Good One © International Pigeon Production
Good One © International Pigeon Production

QUINZAINE DES CINÉASTES Présenté d’abord au festival de Sundance, le premier long métrage d’India Donaldson, Good One, déjoue son apparente simplicité pour proposer une dissection précise et sensible des rapports de pouvoir familiaux le temps d’une randonnée.

Si certains films peuvent être qualifié de pressure cooker, de « cocotte-minute » ne jurant que par l’accumulation, des effets d’accélération et une montée d’intensité. Good One, le film d’India Donaldson prend le contre-pied de ce modèle et propose une ébullition lente de ses enjeux dramatiques. Sam, adolescente de 17 ans, et son père divorcé, Chris, partent faire une randonnée avec le meilleur ami de celui-ci, Matt. Le fils de Matt leur fait faux bond au dernier moment, et le quatuor se retrouve ainsi réduit en trio.

Un fossé

La trame du récit repose ainsi sur la dynamique entre Sam et ses ainés.
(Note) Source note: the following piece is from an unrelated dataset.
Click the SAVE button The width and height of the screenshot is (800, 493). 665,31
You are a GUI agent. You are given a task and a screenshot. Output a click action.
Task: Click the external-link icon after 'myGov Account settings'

Le film traite du fossé générationnel qui les sépare sur le mode naturaliste et intimiste. Il fait la part belle aux plans de la forêt des Catskills qui bordent leur route. Certaines scènes sont également comiques. Quand Sam commande un hamburger au restaurant, son père et Matt s’en étonnent, persuadés que celle-ci était végétarienne. Sam est ainsi considérée comme un archétype de sa génération. Un produit des mutations qui traversent son époque, mais ses véritables préoccupations ne font pas l’objet d’interrogations. Sam s’étonne alors lorsque que son père lui pose enfin une question, bien après le début de la randonnée.

Car le film problématise cette question, comment maintenir la communication avec ses parents, avec ses enfants alors que le passage du temps a fait ses dégâts ? On comprend alors, sous l’apparente trivialité des échanges, que Chris et Matt sont deux hommes frustrés, faisant le constat d’échecs professionnels et amoureux.  Incapables de voir au-delà d’eux-mêmes, ils manquent cruellement de discernement. Chris et Matt échangent sur ce qu’ils feraient s’ils avaient la possibilité d’avoir une nouvelle vie. Ils retournent la question à Sam qui leur fait remarquer qu’elle est seulement au début de la sienne (elle est sur le point de commencer l’université). L’écriture de Donaldson est particulièrement efficace pour retranscrire ces dialogues mêlés d’humour et de médiocrité.

S’émanciper

Sam est comme enfermée dans son rôle d’ado. Le cadrage l’isole souvent du reste du champ, mettant en scène son retrait et une certaine passivité. Le jeu de Lily Collias, tout en intériorité, laisse peu remonter les émotions de son personnage. On devine une forme de bouillonnement, contenu. Elle est percue comme une ressource par ces hommes, comme le sont les filles — sans doute plus que les fils (en témoigne l’absence de celui de Matt). Là pour les écouter, les rassurer et adoucir leurs maux. Sam leur fait à manger, aide son père à répondre à des textos du boulot.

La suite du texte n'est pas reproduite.